Supplied records:
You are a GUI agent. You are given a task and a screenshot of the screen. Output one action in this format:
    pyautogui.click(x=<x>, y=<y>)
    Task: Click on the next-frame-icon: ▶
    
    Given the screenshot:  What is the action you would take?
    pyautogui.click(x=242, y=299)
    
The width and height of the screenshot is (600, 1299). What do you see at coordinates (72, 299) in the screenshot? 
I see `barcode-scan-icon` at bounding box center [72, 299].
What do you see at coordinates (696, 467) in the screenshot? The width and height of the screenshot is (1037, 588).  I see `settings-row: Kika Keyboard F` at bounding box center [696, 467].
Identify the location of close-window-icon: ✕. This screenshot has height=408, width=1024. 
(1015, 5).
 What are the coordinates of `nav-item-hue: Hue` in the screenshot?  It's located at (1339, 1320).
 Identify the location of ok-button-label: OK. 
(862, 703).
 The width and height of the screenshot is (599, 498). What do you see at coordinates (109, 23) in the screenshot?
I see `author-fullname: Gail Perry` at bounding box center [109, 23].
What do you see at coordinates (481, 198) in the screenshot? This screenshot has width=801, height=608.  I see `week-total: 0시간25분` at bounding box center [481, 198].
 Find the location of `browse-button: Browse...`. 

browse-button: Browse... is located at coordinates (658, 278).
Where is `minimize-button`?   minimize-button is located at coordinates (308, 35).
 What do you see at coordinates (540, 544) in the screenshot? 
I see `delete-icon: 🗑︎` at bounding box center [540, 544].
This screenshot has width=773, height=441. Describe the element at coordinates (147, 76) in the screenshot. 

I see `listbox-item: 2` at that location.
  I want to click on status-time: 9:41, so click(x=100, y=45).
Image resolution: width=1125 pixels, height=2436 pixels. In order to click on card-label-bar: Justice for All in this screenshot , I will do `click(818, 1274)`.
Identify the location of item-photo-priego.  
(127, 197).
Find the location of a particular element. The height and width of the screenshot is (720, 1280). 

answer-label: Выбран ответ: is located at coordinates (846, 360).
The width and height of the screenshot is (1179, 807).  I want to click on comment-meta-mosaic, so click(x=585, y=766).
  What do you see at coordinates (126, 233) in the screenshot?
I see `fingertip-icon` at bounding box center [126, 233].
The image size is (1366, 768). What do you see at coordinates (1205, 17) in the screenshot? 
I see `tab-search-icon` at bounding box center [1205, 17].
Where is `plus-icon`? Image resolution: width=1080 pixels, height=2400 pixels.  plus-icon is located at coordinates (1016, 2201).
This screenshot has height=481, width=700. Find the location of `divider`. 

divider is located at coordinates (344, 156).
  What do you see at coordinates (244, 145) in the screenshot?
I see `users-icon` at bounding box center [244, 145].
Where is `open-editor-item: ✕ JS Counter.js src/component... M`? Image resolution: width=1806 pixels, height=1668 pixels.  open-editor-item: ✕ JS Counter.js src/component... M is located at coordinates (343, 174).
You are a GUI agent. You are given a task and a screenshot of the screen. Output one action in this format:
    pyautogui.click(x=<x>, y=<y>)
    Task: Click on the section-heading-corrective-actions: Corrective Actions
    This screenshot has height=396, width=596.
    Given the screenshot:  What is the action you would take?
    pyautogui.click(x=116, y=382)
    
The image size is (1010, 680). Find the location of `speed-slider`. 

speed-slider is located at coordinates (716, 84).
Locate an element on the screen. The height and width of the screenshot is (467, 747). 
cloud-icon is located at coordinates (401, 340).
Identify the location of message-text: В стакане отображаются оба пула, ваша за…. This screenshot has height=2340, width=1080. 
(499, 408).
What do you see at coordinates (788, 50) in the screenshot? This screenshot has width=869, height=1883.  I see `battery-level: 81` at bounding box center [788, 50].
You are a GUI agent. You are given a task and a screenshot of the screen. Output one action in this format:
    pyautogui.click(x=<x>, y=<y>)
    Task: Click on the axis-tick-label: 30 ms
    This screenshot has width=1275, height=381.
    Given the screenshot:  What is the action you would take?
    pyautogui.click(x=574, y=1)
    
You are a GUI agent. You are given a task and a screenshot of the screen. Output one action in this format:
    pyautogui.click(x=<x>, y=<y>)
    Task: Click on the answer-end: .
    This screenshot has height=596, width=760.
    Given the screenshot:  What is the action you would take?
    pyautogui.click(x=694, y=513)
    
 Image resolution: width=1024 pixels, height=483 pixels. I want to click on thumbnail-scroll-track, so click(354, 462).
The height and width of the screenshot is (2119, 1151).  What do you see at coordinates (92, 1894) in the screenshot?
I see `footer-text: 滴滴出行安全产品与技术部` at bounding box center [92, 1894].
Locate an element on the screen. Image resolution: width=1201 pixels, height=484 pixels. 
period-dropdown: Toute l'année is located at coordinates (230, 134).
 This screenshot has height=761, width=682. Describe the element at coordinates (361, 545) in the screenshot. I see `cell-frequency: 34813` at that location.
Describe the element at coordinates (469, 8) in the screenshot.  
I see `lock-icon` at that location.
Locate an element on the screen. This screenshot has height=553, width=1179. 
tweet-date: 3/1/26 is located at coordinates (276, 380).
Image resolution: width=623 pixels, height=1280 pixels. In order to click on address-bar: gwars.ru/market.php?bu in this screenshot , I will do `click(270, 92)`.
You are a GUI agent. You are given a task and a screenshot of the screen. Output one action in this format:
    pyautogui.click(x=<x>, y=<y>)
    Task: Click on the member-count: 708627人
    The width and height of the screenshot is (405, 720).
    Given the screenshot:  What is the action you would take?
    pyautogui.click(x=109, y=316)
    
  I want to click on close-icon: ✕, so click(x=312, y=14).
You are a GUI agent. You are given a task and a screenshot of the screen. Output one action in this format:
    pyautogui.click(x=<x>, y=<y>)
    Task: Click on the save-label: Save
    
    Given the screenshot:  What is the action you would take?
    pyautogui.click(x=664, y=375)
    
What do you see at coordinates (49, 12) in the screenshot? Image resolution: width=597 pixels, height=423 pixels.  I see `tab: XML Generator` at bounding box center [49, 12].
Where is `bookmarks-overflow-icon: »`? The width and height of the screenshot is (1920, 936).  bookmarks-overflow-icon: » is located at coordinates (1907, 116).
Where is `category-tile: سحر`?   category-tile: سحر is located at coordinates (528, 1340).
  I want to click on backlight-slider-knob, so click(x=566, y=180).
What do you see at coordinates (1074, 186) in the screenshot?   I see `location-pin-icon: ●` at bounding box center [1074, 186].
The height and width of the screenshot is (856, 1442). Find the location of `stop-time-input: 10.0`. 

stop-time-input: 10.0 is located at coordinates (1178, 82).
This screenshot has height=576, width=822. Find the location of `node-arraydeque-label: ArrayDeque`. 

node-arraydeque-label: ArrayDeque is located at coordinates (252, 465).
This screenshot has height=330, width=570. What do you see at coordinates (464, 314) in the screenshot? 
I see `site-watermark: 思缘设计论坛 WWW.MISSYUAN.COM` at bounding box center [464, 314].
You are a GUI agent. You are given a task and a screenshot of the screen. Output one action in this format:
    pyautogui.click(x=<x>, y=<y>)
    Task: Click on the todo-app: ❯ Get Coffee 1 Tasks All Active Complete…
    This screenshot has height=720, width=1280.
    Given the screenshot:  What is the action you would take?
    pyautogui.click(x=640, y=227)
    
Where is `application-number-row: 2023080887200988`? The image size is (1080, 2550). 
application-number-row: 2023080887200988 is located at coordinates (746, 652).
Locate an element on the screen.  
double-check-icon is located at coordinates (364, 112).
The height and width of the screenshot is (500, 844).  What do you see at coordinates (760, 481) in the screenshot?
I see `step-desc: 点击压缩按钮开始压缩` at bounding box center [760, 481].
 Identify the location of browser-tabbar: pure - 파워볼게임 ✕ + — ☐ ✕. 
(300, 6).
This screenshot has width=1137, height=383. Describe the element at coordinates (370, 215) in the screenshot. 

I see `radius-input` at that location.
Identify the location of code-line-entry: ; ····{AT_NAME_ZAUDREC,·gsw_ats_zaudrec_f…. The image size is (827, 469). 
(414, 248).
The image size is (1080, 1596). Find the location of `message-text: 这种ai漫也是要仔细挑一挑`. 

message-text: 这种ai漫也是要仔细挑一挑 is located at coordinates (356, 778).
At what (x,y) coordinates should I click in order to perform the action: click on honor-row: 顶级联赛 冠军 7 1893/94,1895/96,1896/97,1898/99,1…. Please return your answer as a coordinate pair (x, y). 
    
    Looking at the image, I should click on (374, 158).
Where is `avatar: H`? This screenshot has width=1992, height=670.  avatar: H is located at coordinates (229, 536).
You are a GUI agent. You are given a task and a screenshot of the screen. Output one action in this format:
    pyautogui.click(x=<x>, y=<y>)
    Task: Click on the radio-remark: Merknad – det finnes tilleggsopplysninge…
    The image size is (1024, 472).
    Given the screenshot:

Task statement: Starting at the line that has "Locate an element on the screen. Image" and ending after the line that has "stop-time-input: 10.0 is", rewrite that stretch of the material with "GUI agent" swapped for "screen assistant" wherever it occurs and everything else left unchanged.

Task answer:
Locate an element on the screen. Image resolution: width=1201 pixels, height=484 pixels. 
period-dropdown: Toute l'année is located at coordinates (230, 134).
 This screenshot has height=761, width=682. Describe the element at coordinates (361, 545) in the screenshot. I see `cell-frequency: 34813` at that location.
Describe the element at coordinates (469, 8) in the screenshot.  
I see `lock-icon` at that location.
Locate an element on the screen. This screenshot has height=553, width=1179. 
tweet-date: 3/1/26 is located at coordinates (276, 380).
Image resolution: width=623 pixels, height=1280 pixels. In order to click on address-bar: gwars.ru/market.php?bu in this screenshot , I will do `click(270, 92)`.
You are a screen assistant. You are given a task and a screenshot of the screen. Output one action in this format:
    pyautogui.click(x=<x>, y=<y>)
    Task: Click on the member-count: 708627人
    The width and height of the screenshot is (405, 720).
    Given the screenshot:  What is the action you would take?
    pyautogui.click(x=109, y=316)
    
  I want to click on close-icon: ✕, so click(x=312, y=14).
You are a screen assistant. You are given a task and a screenshot of the screen. Output one action in this format:
    pyautogui.click(x=<x>, y=<y>)
    Task: Click on the save-label: Save
    
    Given the screenshot:  What is the action you would take?
    pyautogui.click(x=664, y=375)
    
What do you see at coordinates (49, 12) in the screenshot? Image resolution: width=597 pixels, height=423 pixels.  I see `tab: XML Generator` at bounding box center [49, 12].
Where is `bookmarks-overflow-icon: »`? The width and height of the screenshot is (1920, 936).  bookmarks-overflow-icon: » is located at coordinates (1907, 116).
Where is `category-tile: سحر`?   category-tile: سحر is located at coordinates (528, 1340).
  I want to click on backlight-slider-knob, so click(x=566, y=180).
What do you see at coordinates (1074, 186) in the screenshot?   I see `location-pin-icon: ●` at bounding box center [1074, 186].
The height and width of the screenshot is (856, 1442). Find the location of `stop-time-input: 10.0`. 

stop-time-input: 10.0 is located at coordinates (1178, 82).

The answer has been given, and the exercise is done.